La vita fa per sé e così fa per tutti. La vita sembra piena quando proviamo ad imbrigliarla e diviene vuota quando ne assecondiamo il fluire. Quando il desiderio si accende le montagne invalicabili divengono colline e l’oceano più vasto si tramuta in un mare navigabile. Soltanto il tempo misura la bontà della percezione e la riprova ce la indica la susseguente ondata di delusione. Di fronte a questa prova la barca si può rovesciare e le montagne possono essere ricoperte dal ghiaccio.

Allora Il dolore reclama il suo regno. Il suono si fa greve e la felicità sembra aver smarrito la porta di ingresso. Tutto sembra prendere una direzione non gradita, ma la sofferenza evidenzia le fratture di una corazza che non sostiene più il cozzo delle armi. La vita nelle ferite trova un pertugio per riprendere ciò che le compete. Anche il metallo più resistente prima o poi cede sotto i colpi del fabbro. Ciò che prima lucidavamo affinché scintillasse per indicare il trionfo e la gloria, viene visto come un aspetto consunto dalle prove della vita.

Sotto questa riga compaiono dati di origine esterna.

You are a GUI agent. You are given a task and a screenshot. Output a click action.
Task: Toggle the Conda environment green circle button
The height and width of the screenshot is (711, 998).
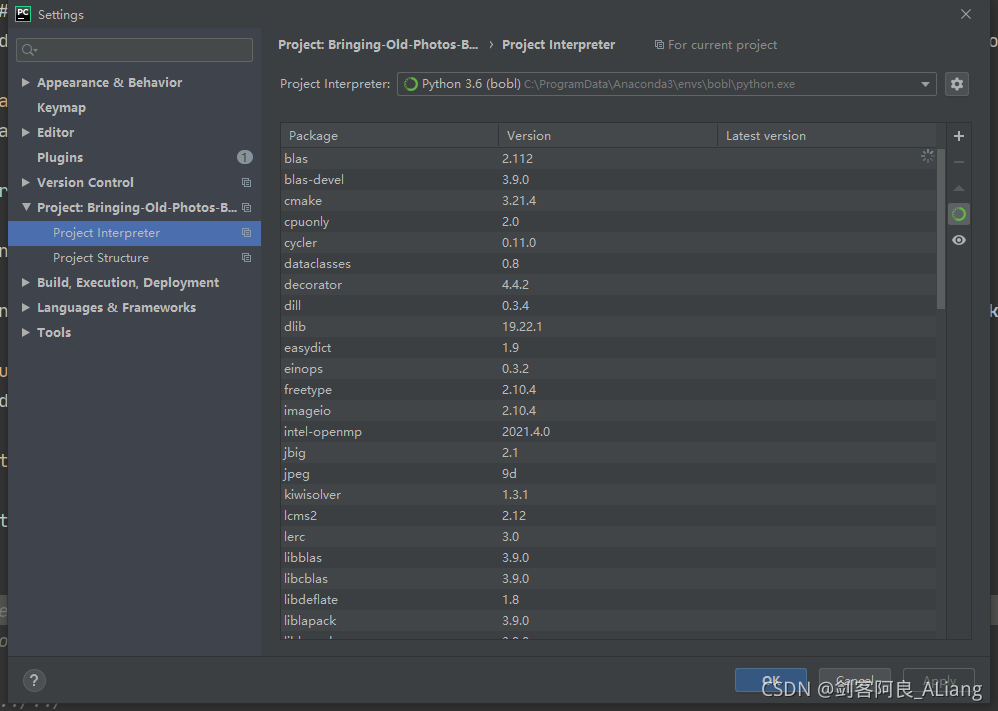[958, 214]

Bello per ciò che è non per quello che dovrebbe affermare nel mondo e soprattutto vero per quella storia che vi è intrisa e non aspetta altro di essere liberata. Se l’ansia di dominare cambia strada, nonostante il giorno tardi ad arrivare, la corazza viene percepita come un ostacolo al sentire la vita: il respiro si rivela affannoso, non che prima non lo fosse magari il sentire era attratto da altro. Il torace, compresso dall’armatura, vuole tornare a seguire il ritmo della vita. In quel momento la spada diviene pesante ma non può essere lasciata cadere per terra perché colui che è prigioniero teme i rumori. Allora viene conficcata nel terreno, vi rimane a futura memoria e interiormente si attiva la forza relativa a quel simbolo. L’elsa che proteggeva la mano in battaglia diviene il nuovo limite da superare.

Bisogna uscire dal guscio della distruttività. Senza la spada le liti non possono più essere sedate con la forza. E’ necessario ascoltare le motivazioni dell’altro. La differenza dei punti di vista completa la visione e uno sguardo sintetico si può rivolgere nella giusta direzione. E’ nel fare consapevole che si percepisce l’unità. Siamo spinti a trasformare la materia a nostra immagine e somiglianza perché è proprio l’alchimia della vita che svela le nostre aspirazioni più profonde. Fra i quattro elementi della materia quello che meglio riassume il processo alchemico è il fuoco. A questo punto una domanda sorge spontanea: è il fuoco della vita che rivela ciò che siamo?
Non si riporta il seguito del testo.